A recent parliamentary event saw consensus that the Nuclear Regulatory Review’s (NRR) recommendations are flawed and will only remove environmental protections
MPs from across parties, experts, and peers all spoke about the recommendations and the nature crisis in construction.
The event was titled “Don’t turn the nature crisis into a catastrophe” and utilised a report by The Wildlife Trusts as its evidence.
The report highlights inaccuracies in the NRR
The NRR makes recommendations to reduce the environmental protections that it claims makes it too difficult to build nuclear infrastructure. However, the report commissioned by The Wildlife Trusts counters these points, instead saying that the evidence that the NRR is based on is flawed.
If recommendations from the NRR are adopted, the Habitats Regulations will be weakened, and the required duty to National Park and National Landscape authorities will be lessened or removed entirely.
Aside from the fact that no environmental experts serve don’t he review panel, the report shows some other contradicting details in the NRR:
- The review claimed that fish protection measures at Hinckley C nuclear power station will cost £700 million. The actual cost of the fish deterrent system is £50 million. This £50 million is in the context of an overall project cost of £46 billion, up from an original £18 billion due to ballooning costs that are nothing to do with the environment.
- The review claimed that that fish protection measures at Hinckley C will protect just 0.08 salmon, 0.02 trout and 6 lamprey per year. The actual numbers from research carried out by Environment Agency suggest that 4.6 million adult fish per year could be killed per year without protection measures, a scale of wildlife destruction which would have significant consequences for ecosystems across the internationally important Severn Estuary. Many of these fish are already rare or endangered.

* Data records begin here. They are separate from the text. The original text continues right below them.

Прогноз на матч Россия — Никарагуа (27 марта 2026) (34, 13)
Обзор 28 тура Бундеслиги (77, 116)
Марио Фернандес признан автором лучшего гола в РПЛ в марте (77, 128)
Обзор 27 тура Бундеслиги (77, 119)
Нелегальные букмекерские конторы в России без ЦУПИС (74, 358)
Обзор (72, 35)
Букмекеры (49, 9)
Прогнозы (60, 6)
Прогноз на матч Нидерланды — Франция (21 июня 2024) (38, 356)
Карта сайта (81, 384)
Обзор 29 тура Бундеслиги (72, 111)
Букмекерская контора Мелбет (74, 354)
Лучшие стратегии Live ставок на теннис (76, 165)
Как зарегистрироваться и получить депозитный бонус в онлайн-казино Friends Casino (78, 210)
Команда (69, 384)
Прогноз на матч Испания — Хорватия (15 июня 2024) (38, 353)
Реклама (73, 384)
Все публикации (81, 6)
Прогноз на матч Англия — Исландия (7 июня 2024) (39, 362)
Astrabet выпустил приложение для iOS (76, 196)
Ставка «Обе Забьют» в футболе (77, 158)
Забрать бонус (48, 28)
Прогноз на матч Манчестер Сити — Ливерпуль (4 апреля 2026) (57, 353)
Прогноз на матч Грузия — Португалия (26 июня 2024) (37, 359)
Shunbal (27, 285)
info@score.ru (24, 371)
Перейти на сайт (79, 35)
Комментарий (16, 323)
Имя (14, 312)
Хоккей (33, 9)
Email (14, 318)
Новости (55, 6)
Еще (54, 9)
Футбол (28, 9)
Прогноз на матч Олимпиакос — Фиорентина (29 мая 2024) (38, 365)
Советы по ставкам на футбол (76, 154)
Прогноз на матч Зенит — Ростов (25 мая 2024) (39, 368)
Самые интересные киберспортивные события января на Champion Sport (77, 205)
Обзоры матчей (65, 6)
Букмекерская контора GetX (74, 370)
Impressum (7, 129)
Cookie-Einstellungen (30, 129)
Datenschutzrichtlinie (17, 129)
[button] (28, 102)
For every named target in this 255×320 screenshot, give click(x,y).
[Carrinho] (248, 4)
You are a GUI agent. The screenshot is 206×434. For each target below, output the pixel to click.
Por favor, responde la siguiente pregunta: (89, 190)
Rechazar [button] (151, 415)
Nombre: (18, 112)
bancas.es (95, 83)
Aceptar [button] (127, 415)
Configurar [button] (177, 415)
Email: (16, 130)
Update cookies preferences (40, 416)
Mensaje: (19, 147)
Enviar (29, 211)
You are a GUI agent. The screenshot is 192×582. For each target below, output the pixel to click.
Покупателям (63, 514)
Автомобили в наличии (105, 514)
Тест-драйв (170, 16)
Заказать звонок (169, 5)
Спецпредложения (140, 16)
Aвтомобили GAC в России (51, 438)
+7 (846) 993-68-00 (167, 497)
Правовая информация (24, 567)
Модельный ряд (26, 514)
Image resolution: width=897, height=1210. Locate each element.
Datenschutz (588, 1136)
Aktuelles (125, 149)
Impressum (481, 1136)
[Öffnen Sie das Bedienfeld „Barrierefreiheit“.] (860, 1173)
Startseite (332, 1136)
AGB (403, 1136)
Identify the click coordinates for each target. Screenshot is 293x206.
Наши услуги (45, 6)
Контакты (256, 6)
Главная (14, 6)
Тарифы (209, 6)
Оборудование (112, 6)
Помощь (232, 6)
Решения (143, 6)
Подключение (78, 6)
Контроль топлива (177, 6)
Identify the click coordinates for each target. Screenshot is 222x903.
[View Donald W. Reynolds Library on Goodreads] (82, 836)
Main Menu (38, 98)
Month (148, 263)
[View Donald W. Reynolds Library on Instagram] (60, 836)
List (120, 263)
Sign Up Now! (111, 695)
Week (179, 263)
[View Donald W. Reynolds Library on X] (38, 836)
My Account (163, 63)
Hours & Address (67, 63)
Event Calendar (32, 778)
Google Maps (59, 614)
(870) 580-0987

- The review’s author was reported in the press as claiming that a single bird had halted work at Wylfa nuclear plant. In fact, the Planning Inspectorate stated there were significant and varied environmental objections to the development, including the loss of multiple colonies of threatened bird species and damage to three Sites of Special Scientific Interest.
The Wildlife Trusts report can be read in full here.
“The PM is mobilising a new assault on the natural world”
Craig Bennett, chief executive of The Wildlife Trusts, said: “Recent changes to the planning system have resulted in the first regression of the laws that protect nature since World War II. Now the PM is mobilising a new assault on the natural world by threatening to adopt suggestions made by a poorly informed advisor. If his plans go ahead, the PM will turn the nature crisis into a catastrophe.
“The dice were loaded from the start – the nuclear review confirms a false narrative that was already been being circulated by certain industry lobby groups and think tanks. The errors in the review form a clear pattern: repeated exaggeration of the costs of preventing harm to nature – and minimisation of the impact to wildlife of nuclear development without those measures. The fact that no environmental experts served on the panel is a disgrace and the resulting distorted picture obscures the value the natural world delivers for economic stability and net zero.
“There is limited evidence that environmental protections impose undue costs on infrastructure developers. In fact, evidence shows that frequently cited examples of expensive mitigation measures originated from developer mistakes and were unconnected to environmental issues. Blaming nature is unacceptable and a way of avoiding accountability.”